-- TASK ITEM --
Look for "رحلات من دبي إلى عنتيبي (96, 1656)" in the listing below, then copy exactly the line it appears in and all lines after it to the end, and nothing more.

************

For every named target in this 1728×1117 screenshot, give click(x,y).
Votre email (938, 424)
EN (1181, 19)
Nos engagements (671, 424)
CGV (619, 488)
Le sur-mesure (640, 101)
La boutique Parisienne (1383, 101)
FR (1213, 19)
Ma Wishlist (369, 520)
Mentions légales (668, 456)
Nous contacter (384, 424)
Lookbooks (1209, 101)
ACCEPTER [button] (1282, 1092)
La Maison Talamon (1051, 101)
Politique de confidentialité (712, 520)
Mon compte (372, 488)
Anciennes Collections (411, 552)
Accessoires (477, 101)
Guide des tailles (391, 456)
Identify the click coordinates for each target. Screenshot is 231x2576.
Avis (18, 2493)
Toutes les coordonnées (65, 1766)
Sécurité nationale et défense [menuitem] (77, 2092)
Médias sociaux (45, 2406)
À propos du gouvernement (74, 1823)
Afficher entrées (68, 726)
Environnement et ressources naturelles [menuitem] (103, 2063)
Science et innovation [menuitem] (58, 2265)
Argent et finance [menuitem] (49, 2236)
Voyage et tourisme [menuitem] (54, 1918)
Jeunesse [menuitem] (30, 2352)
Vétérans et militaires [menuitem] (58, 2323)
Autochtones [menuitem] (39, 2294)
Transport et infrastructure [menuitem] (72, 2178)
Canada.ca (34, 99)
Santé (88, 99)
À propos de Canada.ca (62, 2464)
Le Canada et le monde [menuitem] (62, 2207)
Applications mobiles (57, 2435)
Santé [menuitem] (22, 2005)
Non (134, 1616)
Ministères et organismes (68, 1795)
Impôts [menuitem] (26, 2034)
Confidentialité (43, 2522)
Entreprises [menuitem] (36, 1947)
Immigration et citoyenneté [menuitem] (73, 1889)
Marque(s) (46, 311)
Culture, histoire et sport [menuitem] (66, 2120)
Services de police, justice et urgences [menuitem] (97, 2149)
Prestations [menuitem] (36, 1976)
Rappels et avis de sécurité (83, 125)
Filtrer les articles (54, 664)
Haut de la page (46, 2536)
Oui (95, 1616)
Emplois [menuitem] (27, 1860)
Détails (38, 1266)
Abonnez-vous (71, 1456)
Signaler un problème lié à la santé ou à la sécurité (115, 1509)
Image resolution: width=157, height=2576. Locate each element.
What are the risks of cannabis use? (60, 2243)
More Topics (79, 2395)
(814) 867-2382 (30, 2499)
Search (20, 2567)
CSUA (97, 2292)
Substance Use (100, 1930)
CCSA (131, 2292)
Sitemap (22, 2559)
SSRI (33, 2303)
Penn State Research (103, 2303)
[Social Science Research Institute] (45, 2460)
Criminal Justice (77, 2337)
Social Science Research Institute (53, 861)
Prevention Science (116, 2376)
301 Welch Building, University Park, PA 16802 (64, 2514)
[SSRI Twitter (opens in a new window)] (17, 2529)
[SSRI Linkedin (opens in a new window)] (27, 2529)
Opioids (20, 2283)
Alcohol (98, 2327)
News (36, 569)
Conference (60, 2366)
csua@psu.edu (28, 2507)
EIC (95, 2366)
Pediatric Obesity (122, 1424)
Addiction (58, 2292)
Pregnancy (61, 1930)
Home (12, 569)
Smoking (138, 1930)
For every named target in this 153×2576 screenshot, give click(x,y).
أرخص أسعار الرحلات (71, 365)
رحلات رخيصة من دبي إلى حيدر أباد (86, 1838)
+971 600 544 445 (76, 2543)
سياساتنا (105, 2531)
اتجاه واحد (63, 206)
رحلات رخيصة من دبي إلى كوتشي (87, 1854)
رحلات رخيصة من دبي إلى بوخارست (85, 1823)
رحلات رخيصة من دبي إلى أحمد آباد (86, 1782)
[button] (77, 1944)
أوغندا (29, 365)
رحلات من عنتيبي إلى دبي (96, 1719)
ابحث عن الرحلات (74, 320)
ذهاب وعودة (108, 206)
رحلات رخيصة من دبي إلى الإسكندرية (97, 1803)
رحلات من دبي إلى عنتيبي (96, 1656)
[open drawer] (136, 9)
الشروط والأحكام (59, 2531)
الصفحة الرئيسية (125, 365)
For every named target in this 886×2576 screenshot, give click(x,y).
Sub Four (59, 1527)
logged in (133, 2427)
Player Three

************

-- WRITTEN ANSWER --
رحلات من دبي إلى عنتيبي (96, 1656)
[open drawer] (136, 9)
الشروط والأحكام (59, 2531)
الصفحة الرئيسية (125, 365)
For every named target in this 886×2576 screenshot, give click(x,y).
Sub Four (59, 1527)
logged in (133, 2427)
Player Three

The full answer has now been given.